> **To do**:
Please copy out the records from the line holding "This screenshot has height=819, width=1456." through the line holding "(x=626, y=495)", both included, renaming "chevron" to "arrow" and changing nothing else.

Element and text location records
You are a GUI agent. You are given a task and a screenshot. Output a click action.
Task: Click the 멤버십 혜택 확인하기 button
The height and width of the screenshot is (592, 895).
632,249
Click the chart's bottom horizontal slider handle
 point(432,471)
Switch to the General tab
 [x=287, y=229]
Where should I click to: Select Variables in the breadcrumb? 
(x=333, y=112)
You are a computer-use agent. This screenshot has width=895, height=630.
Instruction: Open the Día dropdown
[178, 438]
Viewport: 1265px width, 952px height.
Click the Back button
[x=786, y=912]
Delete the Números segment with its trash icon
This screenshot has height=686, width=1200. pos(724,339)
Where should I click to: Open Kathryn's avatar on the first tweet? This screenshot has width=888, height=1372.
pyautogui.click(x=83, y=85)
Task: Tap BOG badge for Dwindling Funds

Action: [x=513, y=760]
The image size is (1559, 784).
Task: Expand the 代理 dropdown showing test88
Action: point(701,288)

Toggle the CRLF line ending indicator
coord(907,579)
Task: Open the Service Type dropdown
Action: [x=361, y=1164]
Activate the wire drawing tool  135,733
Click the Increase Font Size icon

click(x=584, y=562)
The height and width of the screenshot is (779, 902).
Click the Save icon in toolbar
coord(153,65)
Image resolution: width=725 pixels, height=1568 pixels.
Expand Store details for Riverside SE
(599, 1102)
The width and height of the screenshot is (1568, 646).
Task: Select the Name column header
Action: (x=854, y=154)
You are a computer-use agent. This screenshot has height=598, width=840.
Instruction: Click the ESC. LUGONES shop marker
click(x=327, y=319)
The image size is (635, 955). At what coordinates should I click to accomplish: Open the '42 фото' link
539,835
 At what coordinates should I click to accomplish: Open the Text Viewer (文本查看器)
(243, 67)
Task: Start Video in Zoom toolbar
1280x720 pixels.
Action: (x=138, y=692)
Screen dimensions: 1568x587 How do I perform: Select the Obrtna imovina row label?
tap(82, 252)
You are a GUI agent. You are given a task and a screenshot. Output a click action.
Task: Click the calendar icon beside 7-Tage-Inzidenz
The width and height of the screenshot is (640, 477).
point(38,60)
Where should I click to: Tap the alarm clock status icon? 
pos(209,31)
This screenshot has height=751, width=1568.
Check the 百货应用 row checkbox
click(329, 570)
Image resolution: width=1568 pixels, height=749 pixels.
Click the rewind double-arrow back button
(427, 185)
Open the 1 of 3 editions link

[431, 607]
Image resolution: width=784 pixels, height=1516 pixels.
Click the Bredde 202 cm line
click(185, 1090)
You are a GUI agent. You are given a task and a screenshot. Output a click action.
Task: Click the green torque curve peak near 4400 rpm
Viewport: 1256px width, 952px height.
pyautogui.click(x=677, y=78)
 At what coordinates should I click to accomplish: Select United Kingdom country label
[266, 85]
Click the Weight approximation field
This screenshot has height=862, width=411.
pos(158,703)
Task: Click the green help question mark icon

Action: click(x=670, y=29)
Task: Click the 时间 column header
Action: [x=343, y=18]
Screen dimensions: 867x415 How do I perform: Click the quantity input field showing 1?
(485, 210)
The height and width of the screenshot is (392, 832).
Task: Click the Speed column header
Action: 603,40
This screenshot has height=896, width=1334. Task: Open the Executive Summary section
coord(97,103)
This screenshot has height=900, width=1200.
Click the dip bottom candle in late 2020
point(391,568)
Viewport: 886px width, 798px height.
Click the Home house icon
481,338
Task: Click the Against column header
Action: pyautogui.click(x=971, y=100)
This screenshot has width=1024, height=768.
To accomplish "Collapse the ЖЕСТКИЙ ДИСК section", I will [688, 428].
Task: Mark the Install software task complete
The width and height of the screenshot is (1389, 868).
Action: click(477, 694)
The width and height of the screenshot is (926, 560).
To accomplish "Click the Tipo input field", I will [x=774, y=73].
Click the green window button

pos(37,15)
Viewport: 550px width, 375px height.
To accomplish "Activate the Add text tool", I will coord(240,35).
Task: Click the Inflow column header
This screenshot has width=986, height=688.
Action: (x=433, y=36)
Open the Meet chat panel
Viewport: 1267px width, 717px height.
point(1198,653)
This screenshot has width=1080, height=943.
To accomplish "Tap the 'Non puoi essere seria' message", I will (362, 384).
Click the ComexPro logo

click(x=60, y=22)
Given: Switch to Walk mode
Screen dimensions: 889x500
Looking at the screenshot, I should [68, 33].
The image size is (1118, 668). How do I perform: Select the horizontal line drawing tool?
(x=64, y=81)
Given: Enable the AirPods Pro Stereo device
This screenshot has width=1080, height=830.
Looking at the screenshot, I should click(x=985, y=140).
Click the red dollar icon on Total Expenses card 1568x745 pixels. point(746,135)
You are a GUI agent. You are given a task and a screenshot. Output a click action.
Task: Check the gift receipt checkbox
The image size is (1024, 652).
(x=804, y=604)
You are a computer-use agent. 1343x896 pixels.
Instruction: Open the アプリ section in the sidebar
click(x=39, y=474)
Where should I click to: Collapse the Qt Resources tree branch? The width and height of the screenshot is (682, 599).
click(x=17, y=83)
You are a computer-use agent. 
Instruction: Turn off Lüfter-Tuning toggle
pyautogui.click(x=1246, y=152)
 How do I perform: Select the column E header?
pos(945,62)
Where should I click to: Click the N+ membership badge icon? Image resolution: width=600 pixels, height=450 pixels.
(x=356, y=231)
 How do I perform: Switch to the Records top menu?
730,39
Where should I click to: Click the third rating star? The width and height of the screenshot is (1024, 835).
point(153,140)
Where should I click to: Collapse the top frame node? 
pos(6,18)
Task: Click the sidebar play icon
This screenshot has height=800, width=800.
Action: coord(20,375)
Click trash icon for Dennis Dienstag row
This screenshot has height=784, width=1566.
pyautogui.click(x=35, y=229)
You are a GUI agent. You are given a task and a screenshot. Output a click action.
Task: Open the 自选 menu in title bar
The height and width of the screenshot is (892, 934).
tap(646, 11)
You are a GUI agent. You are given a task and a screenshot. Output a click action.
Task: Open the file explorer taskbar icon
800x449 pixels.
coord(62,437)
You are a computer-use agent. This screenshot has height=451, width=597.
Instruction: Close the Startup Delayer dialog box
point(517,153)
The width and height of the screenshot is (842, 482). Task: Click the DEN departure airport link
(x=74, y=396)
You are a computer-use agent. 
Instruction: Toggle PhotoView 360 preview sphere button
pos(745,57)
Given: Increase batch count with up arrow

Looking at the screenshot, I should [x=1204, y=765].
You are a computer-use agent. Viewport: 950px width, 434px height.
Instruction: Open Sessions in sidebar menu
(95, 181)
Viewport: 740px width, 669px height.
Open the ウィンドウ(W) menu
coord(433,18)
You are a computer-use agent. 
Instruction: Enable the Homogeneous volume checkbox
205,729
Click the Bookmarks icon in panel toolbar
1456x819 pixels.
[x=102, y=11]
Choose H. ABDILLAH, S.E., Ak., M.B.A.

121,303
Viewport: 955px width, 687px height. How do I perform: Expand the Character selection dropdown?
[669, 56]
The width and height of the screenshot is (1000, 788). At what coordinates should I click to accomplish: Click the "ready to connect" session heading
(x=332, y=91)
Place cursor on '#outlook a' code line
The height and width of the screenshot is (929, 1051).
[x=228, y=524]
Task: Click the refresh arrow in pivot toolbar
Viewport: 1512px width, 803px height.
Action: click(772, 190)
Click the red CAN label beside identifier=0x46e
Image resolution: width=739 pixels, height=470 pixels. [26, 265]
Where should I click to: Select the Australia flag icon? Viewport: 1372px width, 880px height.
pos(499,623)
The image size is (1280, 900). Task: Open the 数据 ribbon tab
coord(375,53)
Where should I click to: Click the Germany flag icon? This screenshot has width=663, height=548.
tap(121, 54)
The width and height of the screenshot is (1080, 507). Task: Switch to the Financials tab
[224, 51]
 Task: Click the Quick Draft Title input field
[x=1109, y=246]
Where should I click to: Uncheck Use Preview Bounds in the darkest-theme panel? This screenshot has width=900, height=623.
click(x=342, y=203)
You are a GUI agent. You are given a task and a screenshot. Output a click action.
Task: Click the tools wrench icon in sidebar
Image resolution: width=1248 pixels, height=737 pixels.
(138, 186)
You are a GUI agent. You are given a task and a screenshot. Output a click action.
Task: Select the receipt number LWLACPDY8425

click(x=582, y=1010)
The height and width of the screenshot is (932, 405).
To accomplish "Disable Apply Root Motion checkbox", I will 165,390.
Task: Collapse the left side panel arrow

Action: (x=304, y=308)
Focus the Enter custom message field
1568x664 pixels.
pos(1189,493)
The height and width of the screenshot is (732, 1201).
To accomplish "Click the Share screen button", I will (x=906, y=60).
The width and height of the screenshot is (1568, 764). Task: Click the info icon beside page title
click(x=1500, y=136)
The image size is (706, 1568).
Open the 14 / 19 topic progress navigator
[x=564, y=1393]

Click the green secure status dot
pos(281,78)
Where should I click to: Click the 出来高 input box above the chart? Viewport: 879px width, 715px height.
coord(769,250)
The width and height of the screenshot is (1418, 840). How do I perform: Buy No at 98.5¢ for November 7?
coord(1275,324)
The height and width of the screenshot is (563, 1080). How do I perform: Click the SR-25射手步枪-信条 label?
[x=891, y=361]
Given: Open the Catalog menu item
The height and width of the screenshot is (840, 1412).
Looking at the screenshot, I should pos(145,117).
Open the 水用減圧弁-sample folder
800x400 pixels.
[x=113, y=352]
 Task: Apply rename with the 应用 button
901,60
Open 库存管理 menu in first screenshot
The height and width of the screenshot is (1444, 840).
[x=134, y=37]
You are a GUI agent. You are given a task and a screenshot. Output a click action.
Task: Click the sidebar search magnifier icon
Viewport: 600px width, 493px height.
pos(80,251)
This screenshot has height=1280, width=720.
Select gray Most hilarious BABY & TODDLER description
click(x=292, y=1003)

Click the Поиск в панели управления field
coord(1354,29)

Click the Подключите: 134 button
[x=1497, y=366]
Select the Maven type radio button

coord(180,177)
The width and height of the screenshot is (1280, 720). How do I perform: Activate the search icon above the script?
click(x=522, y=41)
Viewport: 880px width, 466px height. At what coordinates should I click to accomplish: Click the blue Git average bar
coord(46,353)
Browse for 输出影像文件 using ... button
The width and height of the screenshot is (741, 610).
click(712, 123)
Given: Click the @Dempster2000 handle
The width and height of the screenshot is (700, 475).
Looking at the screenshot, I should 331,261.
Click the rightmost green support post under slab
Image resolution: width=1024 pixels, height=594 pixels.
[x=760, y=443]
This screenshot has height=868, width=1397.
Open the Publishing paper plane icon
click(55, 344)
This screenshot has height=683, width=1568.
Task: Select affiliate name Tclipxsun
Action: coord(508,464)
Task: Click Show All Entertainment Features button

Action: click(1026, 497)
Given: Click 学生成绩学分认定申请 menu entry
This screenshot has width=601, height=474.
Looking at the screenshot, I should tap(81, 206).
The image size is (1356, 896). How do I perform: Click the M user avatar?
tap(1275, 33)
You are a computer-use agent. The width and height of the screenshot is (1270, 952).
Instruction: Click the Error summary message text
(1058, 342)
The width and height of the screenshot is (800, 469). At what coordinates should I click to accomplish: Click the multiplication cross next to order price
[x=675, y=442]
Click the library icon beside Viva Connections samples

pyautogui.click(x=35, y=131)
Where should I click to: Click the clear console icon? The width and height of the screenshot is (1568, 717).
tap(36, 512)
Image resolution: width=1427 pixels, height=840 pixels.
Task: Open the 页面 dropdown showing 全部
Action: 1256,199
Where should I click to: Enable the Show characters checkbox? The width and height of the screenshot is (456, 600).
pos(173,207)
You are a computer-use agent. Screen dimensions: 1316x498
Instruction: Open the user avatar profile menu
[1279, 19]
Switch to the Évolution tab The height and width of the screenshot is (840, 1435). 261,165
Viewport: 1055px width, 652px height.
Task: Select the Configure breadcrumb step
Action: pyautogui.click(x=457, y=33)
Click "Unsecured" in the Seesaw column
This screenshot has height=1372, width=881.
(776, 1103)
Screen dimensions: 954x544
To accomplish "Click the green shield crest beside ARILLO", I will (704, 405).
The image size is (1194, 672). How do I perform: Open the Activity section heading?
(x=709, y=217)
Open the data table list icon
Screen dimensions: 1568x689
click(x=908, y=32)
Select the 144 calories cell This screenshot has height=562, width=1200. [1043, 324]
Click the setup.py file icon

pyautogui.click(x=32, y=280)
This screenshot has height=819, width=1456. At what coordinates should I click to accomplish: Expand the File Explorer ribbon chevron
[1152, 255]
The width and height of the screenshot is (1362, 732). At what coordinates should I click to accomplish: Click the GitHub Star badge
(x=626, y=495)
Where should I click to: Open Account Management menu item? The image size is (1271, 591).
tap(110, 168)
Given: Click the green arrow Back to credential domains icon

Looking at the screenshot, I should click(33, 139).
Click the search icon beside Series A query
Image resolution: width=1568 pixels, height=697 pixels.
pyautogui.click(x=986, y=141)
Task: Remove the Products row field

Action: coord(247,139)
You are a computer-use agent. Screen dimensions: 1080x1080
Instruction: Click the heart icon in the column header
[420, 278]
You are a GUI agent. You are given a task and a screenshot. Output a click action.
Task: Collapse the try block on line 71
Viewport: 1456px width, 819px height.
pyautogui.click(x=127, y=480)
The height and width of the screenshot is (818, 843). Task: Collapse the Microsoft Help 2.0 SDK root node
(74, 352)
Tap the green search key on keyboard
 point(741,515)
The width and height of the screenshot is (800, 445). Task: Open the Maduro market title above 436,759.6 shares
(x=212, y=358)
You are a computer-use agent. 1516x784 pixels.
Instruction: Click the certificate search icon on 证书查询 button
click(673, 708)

> **Solution to this task**:
This screenshot has height=819, width=1456. At what coordinates should I click to accomplish: Expand the File Explorer ribbon arrow
[1152, 255]
The width and height of the screenshot is (1362, 732). At what coordinates should I click to accomplish: Click the GitHub Star badge
(x=626, y=495)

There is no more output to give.